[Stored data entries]
▼▼▼
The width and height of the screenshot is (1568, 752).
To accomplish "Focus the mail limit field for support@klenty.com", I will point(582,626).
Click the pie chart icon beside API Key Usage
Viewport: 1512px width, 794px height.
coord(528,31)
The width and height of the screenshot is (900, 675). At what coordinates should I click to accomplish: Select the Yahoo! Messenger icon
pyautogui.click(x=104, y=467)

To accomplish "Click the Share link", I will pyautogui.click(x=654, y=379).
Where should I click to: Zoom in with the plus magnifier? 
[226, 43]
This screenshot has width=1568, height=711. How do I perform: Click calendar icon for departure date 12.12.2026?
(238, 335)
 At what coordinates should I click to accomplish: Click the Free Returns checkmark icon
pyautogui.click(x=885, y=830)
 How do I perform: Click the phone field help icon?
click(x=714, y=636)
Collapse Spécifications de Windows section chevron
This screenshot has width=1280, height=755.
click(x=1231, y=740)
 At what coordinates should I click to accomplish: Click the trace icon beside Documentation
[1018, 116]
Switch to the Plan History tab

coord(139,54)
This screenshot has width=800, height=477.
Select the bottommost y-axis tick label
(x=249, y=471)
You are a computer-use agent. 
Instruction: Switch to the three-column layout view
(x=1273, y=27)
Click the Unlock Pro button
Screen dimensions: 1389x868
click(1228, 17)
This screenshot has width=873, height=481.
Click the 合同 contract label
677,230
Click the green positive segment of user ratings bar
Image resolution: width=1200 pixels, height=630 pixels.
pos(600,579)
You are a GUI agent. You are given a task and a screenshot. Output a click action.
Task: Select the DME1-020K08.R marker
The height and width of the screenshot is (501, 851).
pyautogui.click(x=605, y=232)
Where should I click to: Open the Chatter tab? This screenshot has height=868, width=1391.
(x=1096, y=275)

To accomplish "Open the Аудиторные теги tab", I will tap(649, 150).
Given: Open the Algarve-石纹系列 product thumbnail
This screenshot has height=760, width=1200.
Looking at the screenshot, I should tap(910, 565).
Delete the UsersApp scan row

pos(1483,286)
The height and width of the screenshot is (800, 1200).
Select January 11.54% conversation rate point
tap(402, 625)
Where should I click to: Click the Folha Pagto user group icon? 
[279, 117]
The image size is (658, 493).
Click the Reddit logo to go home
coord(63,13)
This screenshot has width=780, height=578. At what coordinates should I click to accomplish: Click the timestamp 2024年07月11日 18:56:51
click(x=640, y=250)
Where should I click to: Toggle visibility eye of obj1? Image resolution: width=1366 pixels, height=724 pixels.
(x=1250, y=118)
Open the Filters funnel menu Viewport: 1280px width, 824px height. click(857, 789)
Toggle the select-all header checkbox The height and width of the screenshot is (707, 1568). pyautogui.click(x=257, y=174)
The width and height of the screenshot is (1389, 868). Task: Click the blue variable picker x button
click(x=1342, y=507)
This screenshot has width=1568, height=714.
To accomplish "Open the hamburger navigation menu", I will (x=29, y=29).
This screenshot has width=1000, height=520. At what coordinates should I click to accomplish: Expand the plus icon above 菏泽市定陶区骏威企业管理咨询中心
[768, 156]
▲▲▲
*WRITTEN TASK*.
Gather every line of the material above that contains the word "will".

*RESPONSE*.
To accomplish "Focus the mail limit field for support@klenty.com", I will point(582,626).
To accomplish "Click the Share link", I will pyautogui.click(x=654, y=379).
To accomplish "Open the Аудиторные теги tab", I will tap(649, 150).
To accomplish "Open the hamburger navigation menu", I will (x=29, y=29).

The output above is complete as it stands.